Bill: That’s okay, Sam. I was getting tired of Gangsta G anyway!

Bill leaves. Gandalf presses the “Open” button.

Voice: Press “Start” to continue.

A button appears titled “Start”. Gandalf presses the button, and the doors open. A giant squid comes out of the water and slaps jetpacks on their backs. They all float into Moria, and the squid closes the doors behind them. They walk a while.

They stop after five minutes because Legolas is complaining about how greasy his hair is and how he needs to clean it out with Pantene Pro-V.

 

Chapter 21

Merry: Well would you look at that!

Pippin: Gollum is following us!

Sam: How long has he been following us?

Merry begins to count on his fingers and toes.

Merry: I don’t have enough.

Pippin continues the count on his fingers and toes.

Pippin: I’d say about three days.

Frodo spins around really quickly and breaks his nose on a rock.
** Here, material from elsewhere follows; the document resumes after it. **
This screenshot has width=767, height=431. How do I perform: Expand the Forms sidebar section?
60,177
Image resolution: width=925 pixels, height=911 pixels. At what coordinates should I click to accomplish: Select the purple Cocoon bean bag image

Gandalf laughs evilly. They walk for a really long time until even Gimli begins to complain about his hair.

Gandalf: Fine, we will stop in this little room so you little girlies can tidy us. Foos.

Gimli: Great! There’s a big bathtub in here!

Sam: Hey Frodo, need a bath?

Frodo: NO!

Frodo runs away and hides behind Aragorn.

Aragorn: I’ll protect you, Wayne.

Frodo: It’s Frodo.

Aragorn: Okay, Wfrodo.

Frodo: I SAID FRODO!

Aragorn: Oh… yeah…

 

Chapter 22

Gimli opens the “bathtub”. He sees a skeleton.

Gimli: AAH! Someone got trapped in the bathroom!

The skeleton is wearing a nametag that says “Hello: My name is Balin, cousin of Gimli.”

Gimli: NOO!

 

Suddenly they hear “Oompa loompa oompa dee doo, I’ve got another battle for you…”

Orcs come in, and they fight with the fellowship.

 

Aragorn: Wbang!

 

Legolas: Boom!

 

Gimli: Smash!

 

Orc: Ouch!

 

Orc #2: I’m dead.

 

Everything stops. Orc #3 sinks to his knees in the middle of the tomb.

 

Orc #3: *gasping for breath at edge of tomb* Go… go… go… *breaks out in song* Joseph dununununu. *dies*

 

The battle continues. A big cave troll appears out of nowhere and stabs Frodo. But it doesn’t matter because, duh, Frodo lives.